Hacker News new | ask | show | jobs
by oliviergg 491 days ago
Atuin.sh solved all my problems with history: history by project : check, history by session :check, global history: check. And if you want you can share history between computers. I just have to enter 2-4 letters and I can found complex command to rerun or to reuse as example.
3 comments

Prior to using Atuin, I had some fun fish plugins that used fzf to search my history. I still find that I use that most often (it even searches my atuin history too), but when that fails - or becomes overly complicated, that’s where atuin’s native search comes in. It really is a game changer for working on the console and I can’t recommend it enough. Here’s some of the things that are really great about it:

1. As mentioned above, scope awareness when searching history. This can be exceptionally helpful when you know you’re in the same directory where you previously ran a command.

2. Sync - this is why I started with atuin. It’s pretty easy to run your own sync server if you’re not big on send your commands to some random server somewhere.

3. Persistence - similar to sync, I love having my whole command history available when I stand up a new machine.

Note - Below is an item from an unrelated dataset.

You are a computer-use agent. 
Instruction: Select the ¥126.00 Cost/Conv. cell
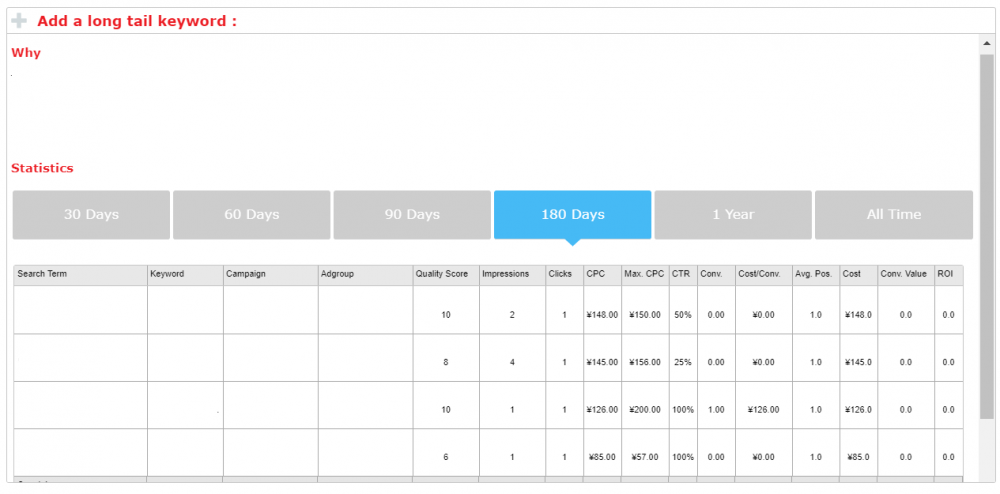[763, 409]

4. Secrets hidden - you can even set it so secrets are not persisted in your history. This is useful if you haven’t yet migrated to using something 1Password to inject secrets. Also, as a side, it makes it really easy to find secret references you’ve used before too.

(hey! atuin maintainer here!)

Thank you for the kind words! Glad you find Atuin useful!

> It’s pretty easy to run your own sync server if you’re not big on send your commands to some random server somewhere.

We always intended to keep it easy to run a sync server! But also fwiw, sync is e2e encrypted, so we can't actually see anyone's commands

I find the history much too unorganized to be useful. That's why I made playbooks https://github.com/laktak/tome

ymmv but I prefer this to searching.